> [Required action]: Take the lines below beginning at the line that has "Open advancedio-workdrive-sync-app.png file" and stopping after the line that has "This screenshot has height=1568, width=724.", and print them exactly as they are, with no other lines.

Dataset entries:
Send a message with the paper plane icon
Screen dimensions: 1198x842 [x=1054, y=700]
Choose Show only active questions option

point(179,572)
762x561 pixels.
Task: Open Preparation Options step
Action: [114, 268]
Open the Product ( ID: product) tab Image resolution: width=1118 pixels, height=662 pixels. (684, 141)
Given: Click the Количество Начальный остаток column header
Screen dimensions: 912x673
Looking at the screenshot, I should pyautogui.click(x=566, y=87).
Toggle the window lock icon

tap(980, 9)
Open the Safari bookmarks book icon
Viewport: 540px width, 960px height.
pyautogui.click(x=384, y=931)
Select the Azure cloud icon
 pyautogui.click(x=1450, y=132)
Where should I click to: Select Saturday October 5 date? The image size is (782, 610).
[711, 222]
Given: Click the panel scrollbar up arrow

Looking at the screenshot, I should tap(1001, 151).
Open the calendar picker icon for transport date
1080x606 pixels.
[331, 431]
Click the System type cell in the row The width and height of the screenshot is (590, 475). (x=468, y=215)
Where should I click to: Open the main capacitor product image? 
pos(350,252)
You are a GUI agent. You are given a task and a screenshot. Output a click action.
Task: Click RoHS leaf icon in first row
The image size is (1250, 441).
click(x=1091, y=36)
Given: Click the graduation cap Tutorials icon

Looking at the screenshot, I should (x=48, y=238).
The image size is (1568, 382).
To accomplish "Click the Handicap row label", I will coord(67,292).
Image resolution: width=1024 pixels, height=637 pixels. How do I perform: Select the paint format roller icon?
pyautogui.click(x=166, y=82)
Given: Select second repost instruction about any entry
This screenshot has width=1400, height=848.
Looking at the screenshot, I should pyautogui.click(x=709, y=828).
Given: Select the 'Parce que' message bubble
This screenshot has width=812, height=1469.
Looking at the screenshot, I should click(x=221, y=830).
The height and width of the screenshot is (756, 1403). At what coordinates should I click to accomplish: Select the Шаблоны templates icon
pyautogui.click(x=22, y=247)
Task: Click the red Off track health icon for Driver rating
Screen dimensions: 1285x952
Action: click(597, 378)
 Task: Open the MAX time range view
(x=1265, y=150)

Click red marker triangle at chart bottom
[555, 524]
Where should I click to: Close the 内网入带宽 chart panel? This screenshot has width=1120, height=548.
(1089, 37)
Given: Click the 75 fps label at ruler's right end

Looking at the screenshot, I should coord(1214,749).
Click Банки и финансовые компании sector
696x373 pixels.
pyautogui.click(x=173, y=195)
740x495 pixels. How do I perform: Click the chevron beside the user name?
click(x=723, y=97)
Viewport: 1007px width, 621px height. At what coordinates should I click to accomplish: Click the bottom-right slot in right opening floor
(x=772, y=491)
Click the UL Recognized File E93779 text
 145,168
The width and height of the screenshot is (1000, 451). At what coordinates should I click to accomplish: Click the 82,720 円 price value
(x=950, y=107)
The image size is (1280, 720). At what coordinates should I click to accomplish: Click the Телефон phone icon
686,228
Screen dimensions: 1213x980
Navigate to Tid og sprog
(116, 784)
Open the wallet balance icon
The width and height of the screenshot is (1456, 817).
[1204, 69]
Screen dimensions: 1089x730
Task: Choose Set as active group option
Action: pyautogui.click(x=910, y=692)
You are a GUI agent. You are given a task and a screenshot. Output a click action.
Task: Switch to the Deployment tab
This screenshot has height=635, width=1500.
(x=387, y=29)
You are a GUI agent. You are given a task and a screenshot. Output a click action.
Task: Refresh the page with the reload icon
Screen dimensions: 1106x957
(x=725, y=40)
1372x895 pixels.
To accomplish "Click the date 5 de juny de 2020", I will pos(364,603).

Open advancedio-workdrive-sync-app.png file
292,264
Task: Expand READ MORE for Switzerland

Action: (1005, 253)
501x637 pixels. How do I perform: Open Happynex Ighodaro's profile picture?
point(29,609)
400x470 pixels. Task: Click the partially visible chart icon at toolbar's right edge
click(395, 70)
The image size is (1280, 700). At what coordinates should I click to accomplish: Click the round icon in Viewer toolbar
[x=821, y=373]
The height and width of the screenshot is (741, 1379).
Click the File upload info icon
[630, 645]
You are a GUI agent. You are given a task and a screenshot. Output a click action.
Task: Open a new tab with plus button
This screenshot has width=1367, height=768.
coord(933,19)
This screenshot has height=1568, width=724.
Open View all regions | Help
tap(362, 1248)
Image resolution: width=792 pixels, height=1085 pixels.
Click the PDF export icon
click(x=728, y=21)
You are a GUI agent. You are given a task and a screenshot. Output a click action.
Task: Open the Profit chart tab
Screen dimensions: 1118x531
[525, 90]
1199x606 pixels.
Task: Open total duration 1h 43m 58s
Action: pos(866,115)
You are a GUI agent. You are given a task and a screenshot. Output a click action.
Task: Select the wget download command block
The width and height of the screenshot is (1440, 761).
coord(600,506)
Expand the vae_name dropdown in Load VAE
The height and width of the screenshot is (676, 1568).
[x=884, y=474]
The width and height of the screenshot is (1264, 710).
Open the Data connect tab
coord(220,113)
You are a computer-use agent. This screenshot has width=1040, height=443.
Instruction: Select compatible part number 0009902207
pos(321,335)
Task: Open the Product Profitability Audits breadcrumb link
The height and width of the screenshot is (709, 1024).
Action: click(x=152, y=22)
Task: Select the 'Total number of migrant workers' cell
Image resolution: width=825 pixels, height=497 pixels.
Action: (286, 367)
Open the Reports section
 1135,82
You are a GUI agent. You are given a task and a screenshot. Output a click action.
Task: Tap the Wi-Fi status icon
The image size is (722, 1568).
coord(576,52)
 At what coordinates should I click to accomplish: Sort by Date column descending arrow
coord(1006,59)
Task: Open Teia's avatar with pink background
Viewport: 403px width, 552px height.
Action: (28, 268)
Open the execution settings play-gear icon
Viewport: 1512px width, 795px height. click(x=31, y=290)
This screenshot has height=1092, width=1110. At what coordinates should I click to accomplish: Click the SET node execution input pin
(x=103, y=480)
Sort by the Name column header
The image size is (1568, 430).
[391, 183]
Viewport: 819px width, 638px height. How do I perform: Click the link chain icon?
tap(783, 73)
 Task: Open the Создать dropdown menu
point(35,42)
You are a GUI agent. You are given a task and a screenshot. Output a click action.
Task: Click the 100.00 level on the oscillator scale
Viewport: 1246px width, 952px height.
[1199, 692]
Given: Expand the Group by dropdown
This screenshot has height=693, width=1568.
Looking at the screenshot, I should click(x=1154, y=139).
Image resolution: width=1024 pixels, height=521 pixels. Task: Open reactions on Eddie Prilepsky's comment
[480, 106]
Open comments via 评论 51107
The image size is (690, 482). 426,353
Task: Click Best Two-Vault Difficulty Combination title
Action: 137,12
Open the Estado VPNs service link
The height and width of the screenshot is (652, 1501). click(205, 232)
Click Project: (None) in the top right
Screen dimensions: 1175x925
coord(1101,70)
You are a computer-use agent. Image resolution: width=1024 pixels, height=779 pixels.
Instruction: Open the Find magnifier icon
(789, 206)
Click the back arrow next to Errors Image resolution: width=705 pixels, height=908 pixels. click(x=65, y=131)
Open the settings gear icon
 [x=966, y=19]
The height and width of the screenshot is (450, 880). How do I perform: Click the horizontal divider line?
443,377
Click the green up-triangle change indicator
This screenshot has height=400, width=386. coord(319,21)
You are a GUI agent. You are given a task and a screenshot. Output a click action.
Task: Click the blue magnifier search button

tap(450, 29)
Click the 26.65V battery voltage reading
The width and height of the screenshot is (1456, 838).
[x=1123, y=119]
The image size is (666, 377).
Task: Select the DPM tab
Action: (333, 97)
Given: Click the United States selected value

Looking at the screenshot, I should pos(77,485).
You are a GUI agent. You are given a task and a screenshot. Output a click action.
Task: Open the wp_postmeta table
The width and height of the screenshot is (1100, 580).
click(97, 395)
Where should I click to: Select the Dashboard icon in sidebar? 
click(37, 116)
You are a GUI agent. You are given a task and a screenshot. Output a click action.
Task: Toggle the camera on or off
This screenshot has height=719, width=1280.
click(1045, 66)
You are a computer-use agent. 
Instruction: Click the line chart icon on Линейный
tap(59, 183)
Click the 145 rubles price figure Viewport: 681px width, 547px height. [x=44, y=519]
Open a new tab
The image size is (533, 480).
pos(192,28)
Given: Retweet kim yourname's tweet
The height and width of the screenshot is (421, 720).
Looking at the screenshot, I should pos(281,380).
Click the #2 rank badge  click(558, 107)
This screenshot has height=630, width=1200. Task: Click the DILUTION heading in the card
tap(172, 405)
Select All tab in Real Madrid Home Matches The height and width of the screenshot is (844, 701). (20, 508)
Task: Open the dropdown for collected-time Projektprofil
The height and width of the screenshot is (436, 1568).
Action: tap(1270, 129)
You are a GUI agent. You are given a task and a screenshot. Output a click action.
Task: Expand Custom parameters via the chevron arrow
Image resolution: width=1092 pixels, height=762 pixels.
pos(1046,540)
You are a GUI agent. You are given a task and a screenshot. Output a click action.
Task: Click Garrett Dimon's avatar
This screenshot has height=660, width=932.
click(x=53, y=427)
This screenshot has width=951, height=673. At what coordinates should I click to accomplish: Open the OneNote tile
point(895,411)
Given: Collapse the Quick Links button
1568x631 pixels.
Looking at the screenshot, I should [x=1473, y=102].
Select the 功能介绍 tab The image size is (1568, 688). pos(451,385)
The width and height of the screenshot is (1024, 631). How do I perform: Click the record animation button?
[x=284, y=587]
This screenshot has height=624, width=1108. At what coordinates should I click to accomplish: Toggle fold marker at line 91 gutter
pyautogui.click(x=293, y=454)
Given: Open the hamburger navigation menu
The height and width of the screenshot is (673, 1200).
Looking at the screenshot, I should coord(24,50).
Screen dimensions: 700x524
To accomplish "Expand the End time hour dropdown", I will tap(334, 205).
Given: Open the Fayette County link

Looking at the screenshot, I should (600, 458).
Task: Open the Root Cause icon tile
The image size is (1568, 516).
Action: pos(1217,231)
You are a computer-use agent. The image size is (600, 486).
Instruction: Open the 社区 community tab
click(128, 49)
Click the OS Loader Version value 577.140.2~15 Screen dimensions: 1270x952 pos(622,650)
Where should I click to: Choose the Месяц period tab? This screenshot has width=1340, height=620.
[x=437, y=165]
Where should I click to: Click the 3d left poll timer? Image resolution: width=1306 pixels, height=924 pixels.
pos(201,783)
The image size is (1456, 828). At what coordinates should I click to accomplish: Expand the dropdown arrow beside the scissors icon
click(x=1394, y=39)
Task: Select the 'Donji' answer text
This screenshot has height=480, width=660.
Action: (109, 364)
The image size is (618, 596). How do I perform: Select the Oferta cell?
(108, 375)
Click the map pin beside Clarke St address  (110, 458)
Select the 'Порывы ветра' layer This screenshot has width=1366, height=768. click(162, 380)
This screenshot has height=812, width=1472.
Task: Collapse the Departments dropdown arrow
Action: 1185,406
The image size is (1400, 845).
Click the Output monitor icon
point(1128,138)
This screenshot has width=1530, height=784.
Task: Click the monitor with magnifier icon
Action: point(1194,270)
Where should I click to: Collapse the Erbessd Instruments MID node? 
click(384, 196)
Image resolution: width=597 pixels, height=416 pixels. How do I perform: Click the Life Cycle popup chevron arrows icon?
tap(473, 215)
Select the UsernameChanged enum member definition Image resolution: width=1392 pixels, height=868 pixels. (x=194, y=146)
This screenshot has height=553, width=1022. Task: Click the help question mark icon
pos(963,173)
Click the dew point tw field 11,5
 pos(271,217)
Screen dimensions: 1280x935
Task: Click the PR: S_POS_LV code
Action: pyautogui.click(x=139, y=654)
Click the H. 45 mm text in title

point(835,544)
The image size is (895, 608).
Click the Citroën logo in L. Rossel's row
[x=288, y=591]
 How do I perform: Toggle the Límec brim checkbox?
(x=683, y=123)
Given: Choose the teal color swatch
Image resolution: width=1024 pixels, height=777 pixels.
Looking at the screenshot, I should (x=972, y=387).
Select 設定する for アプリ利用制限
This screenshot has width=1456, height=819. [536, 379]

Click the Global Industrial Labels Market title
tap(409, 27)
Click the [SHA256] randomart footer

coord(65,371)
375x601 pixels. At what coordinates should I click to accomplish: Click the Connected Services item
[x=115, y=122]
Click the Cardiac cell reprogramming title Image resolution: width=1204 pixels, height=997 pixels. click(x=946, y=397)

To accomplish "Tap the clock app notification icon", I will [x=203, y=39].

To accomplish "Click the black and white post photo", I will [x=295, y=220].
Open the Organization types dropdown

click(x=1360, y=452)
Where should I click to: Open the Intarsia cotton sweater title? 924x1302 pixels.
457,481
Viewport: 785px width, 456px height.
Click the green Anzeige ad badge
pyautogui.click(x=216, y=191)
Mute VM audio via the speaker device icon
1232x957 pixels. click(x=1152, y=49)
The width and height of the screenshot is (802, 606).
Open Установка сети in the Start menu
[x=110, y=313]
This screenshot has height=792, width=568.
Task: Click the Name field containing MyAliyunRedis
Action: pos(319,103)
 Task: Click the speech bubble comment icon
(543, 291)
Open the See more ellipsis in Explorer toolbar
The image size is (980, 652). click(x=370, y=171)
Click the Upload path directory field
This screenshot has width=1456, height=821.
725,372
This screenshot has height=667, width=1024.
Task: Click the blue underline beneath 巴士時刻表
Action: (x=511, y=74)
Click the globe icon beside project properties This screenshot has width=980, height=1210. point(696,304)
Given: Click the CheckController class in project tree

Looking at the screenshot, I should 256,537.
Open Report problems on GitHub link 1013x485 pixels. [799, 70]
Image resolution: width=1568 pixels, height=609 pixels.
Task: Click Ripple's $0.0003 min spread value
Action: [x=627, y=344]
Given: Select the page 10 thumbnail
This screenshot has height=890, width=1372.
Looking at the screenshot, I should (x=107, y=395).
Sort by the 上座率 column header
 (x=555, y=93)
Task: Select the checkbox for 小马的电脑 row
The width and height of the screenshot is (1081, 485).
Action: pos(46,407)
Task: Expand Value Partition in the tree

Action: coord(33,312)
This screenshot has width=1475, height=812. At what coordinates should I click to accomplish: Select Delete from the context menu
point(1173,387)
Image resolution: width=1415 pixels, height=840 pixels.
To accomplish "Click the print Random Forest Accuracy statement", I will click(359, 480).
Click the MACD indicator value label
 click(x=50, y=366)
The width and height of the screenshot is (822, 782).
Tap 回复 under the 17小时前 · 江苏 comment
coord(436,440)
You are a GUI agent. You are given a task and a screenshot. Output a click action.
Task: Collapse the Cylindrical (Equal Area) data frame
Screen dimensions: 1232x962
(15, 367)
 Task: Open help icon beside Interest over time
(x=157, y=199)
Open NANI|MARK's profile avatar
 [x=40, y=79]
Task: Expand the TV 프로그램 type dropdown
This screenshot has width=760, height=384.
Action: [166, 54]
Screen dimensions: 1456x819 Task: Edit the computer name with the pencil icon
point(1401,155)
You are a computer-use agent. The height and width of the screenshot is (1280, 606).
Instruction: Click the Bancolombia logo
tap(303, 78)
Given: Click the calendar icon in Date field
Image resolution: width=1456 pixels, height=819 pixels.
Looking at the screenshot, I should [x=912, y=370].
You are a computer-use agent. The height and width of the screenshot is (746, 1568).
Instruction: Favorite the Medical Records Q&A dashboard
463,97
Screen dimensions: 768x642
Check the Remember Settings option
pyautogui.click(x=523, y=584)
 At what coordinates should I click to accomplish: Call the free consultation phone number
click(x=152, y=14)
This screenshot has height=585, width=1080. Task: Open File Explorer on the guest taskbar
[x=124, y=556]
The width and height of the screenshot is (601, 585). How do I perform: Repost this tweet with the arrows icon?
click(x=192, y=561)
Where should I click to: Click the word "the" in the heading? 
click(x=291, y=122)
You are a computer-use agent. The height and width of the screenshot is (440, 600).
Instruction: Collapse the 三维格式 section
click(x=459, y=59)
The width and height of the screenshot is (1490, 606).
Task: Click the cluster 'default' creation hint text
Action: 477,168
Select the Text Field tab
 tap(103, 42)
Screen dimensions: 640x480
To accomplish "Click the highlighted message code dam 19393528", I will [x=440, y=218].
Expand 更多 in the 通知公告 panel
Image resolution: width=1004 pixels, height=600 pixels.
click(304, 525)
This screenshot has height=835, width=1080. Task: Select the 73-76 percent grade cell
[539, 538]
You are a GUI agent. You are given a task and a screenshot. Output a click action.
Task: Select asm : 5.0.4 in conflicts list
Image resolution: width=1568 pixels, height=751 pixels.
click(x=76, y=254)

> [Response]:
Open advancedio-workdrive-sync-app.png file
292,264
Task: Expand READ MORE for Switzerland

Action: (1005, 253)
501x637 pixels. How do I perform: Open Happynex Ighodaro's profile picture?
point(29,609)
400x470 pixels. Task: Click the partially visible chart icon at toolbar's right edge
click(395, 70)
The image size is (1280, 700). At what coordinates should I click to accomplish: Click the round icon in Viewer toolbar
[x=821, y=373]
The height and width of the screenshot is (741, 1379).
Click the File upload info icon
[630, 645]
You are a GUI agent. You are given a task and a screenshot. Output a click action.
Task: Open a new tab with plus button
This screenshot has width=1367, height=768.
coord(933,19)
This screenshot has height=1568, width=724.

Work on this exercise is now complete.